Mistrust of health workers further complicates containment. An Ebola burial team was recently attacked in South Kivu, forcing responders to abandon a coffin and raising concerns of further transmission. Traditional burial rituals often involve contact with the body, drawing large crowds, and representing a high risk for virus spread. Building trust in communities, Dr Tedros said, is “critical to bringing the outbreak under control.”

The outbreak is confined to three eastern provinces of the DRC, roughly the size of the United Kingdom. The region’s volatility, with numerous armed groups stationed in the area, hampers both the spread of the virus and the ability of health teams to reach affected populations.

The current strain is the Bundibugyo species of Ebola, a rare type that has surfaced only twice before. Consequently, no specific vaccine exists, and treatments are experimental. A number of research teams are probing vaccine candidates, but progress remains uncertain.

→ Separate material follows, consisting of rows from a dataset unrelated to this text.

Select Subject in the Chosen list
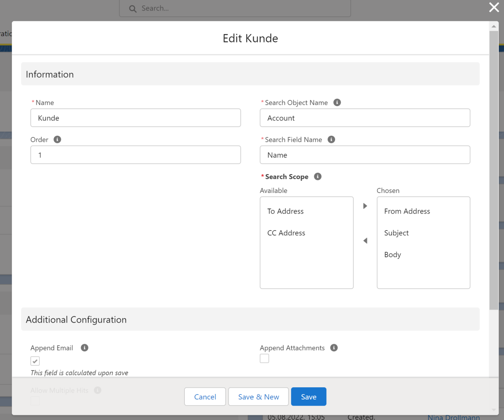This screenshot has height=420, width=504. [396, 233]
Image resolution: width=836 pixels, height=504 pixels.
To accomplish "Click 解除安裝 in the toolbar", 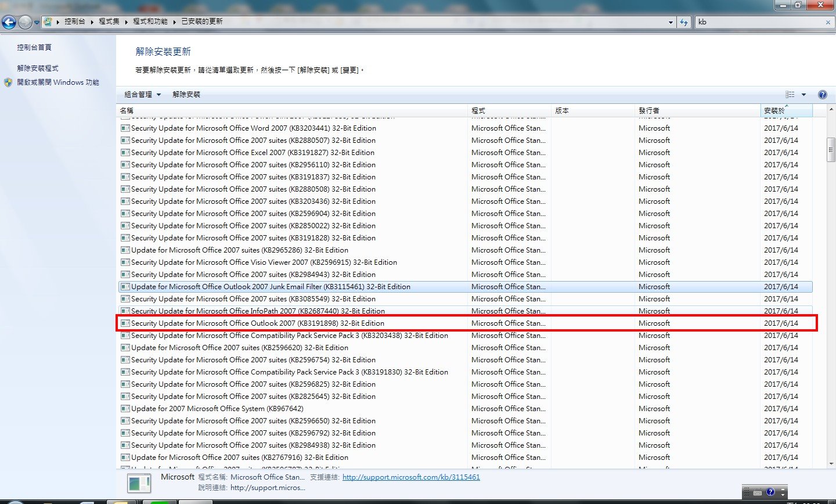I will 186,95.
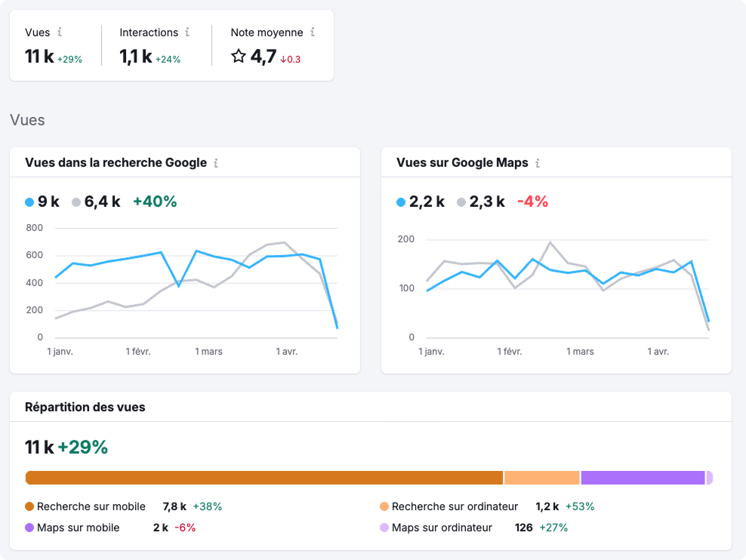The width and height of the screenshot is (746, 560).
Task: Toggle gray 6,4 k series in search chart
Action: (96, 202)
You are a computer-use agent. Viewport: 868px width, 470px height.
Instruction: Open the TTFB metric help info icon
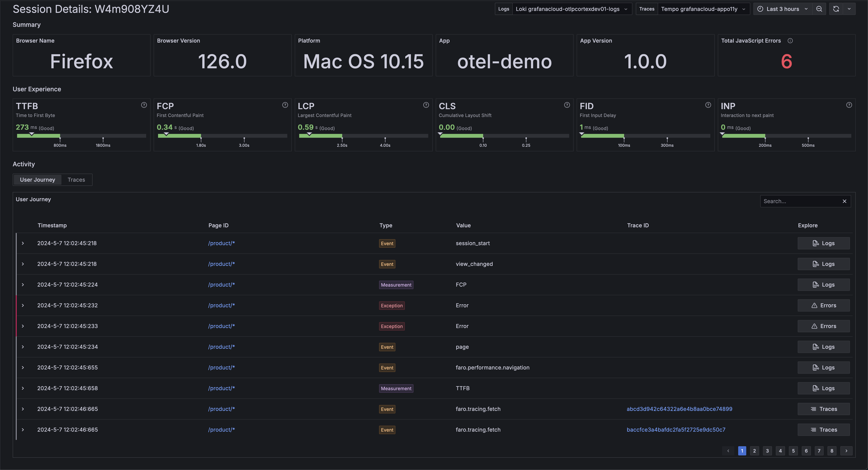(x=144, y=105)
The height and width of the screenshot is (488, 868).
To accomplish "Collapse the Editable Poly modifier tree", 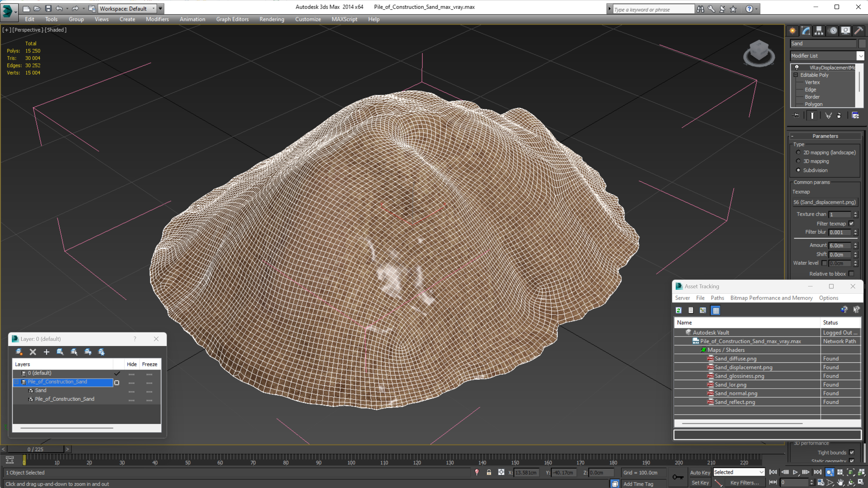I will click(796, 75).
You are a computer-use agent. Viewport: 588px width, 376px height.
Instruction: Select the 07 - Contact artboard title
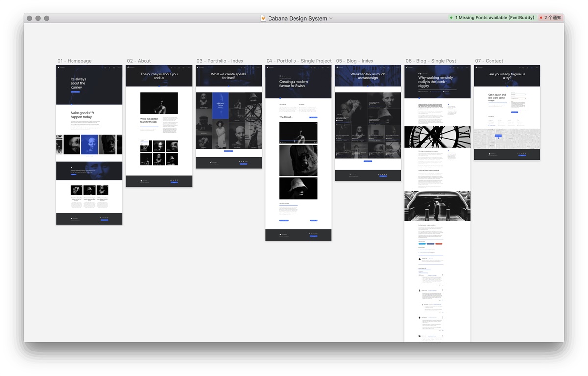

In the global context, the US Centers for Disease Control and Prevention warned that without robust public health intervention, the current outbreak could match or exceed the magnitude of the 2014‑16 West African epidemic. The US announced an additional $38 million ($28 million sterling) for Ebola “response efforts”, raising the overall funding beyond $200 million.

UK officials refuse to deploy temperature checks for flights arriving from affected regions, citing limited effectiveness. They recall that during the 2014 West African outbreak, 12,000 passengers were screened at UK airports without catching the sole case, that of nurse Pauline Cafferkey.

Professor-of-Medical-Research experts underscore that while the virus is not airborne and unlikely to spread worldwide, its mortality—up to about 70% in some outbreaks—remains a serious concern. The WHO rates the local risk as very high within the DRC, high regionally, but very low globally.

In conclusion, the decline in reported numbers is more a reflection of better diagnostics than an imminent containment of the disease. Continued vigilance, increased contact tracing, community engagement, and swift deployment of clinical resources are essential to neutralise the threat.